While the Financial Industry Regulatory Authority has the authority to bring penalties against firms who violate Municipal Securities Rulemaking Board Rules governing dealers' responsibilities to customers, the SEC can also use the antifraud provisions in federal law to enforce the rules. Sanchez said such cases serve a valuable purpose for the commission.

"I think you will continue to hear that the SEC enforcement division is interested in secondary market trading issues and issuer protection cases," Sanchez said. "Although secondary market trading and issuer protection cases may take few years to come to fruition, I do think that the SEC recognizes the value of such cases in order to send a message about the overall efficiency of the market for both issuers and investors."

The muni market could also bring enforcement actions against newly-regulated municipal advisors in the coming year, Gaunt said, noting that her office will be the primary regulator of non-dealer MAs, who cannot be penalized by FINRA. The SEC in August announced a two-year exam program focusing on MAs who are not members of FINRA.

Leo Karwejna, managing director and chief compliance officer at Public Financial Management, said MAs should not be too apprehensive about the exam process but cautioned that the SEC might not hesitate to bring actions against advisors who appear to be breaking rules and laws, including their fiduciary responsibilities to put the interests of muni issuer clients ahead of their own.

"You could see enforcements," Karwejna said. "I think very quickly the SEC will make the point that it wasn't kidding."

Gaunt said her office will be looking for violations of rules governing pay-to-play and gifts and gratuities, and will also continue to examine public pension funds from the standpoint of both market disclosure and as victims of unscrupulous advisors.

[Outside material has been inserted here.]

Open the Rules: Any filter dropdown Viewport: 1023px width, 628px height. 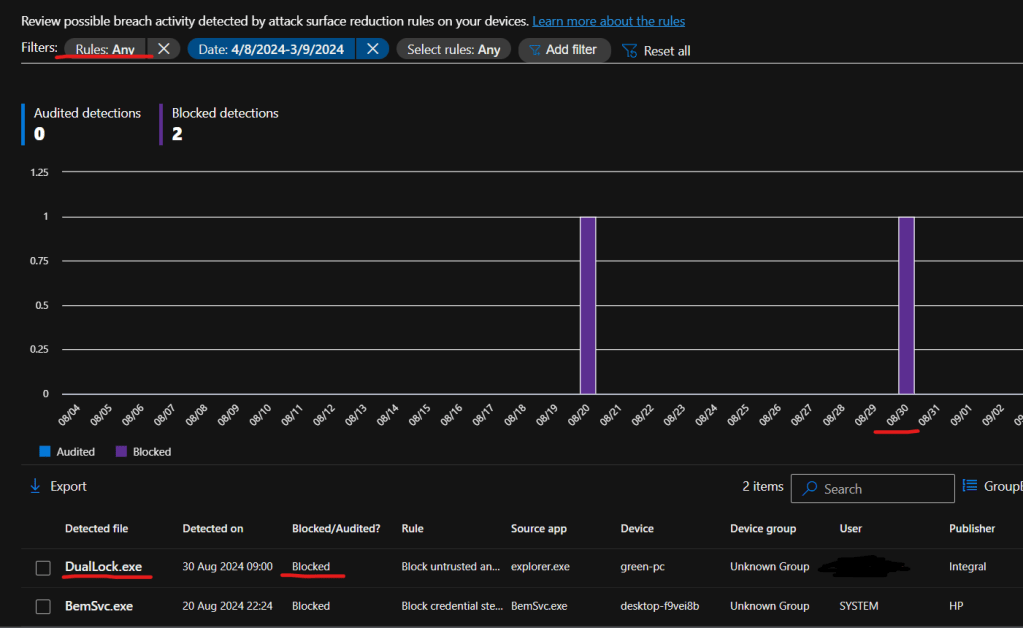(x=106, y=49)
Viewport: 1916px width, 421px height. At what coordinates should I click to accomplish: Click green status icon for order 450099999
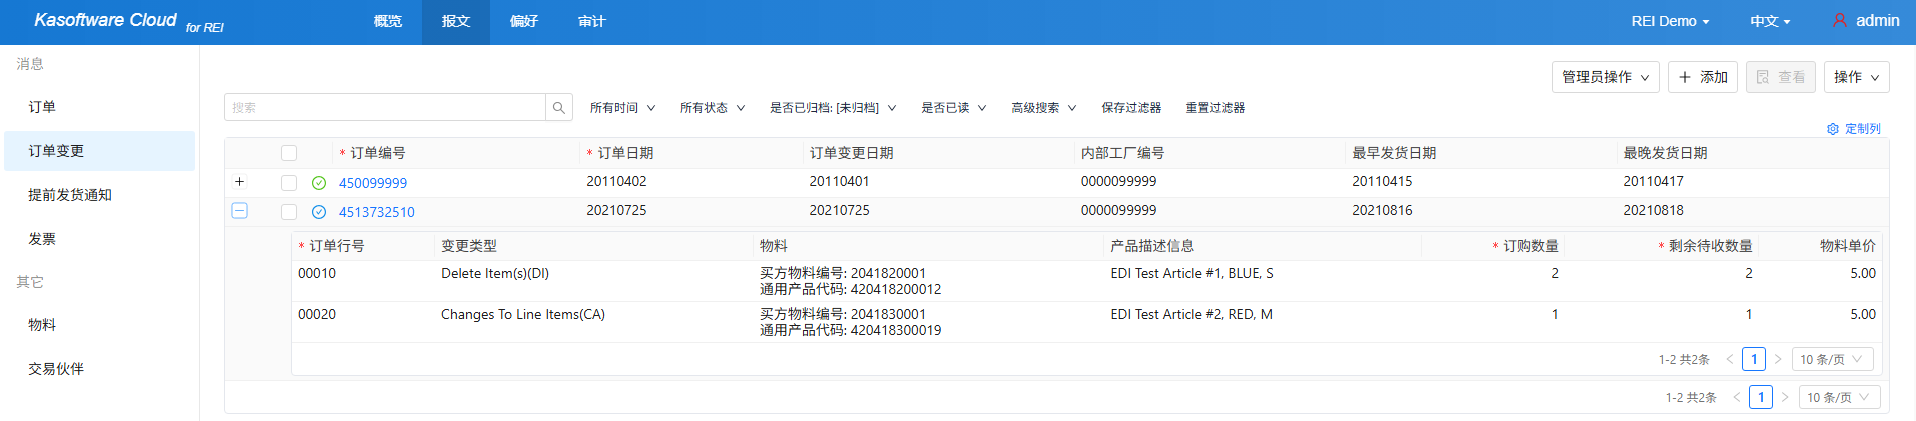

In June, the SEC brought its first ever case under the pay-to-play rule for investment advisors when it charged a Philadelphia-area private equity firm with violating the rules by receiving advisory fees from the city and state pension funds following campaign contributions an associate made to state and local officials.

Lanza said he would be "modestly surprised if no pension disclosure case came up" in 2015 and also said to look for possible enforcement actions on retail market access requirements. MSRB rules say that state and local governments may designate that a specific amount or maturities of new bonds be marketed to retail investors, but there remains some concern among regulators that dealers may be disregarding issuers' criteria for participation in a retail order period.

"I would not be surprised if the SEC or FINRA found instances where retail access rules were not being followed," Lanza said.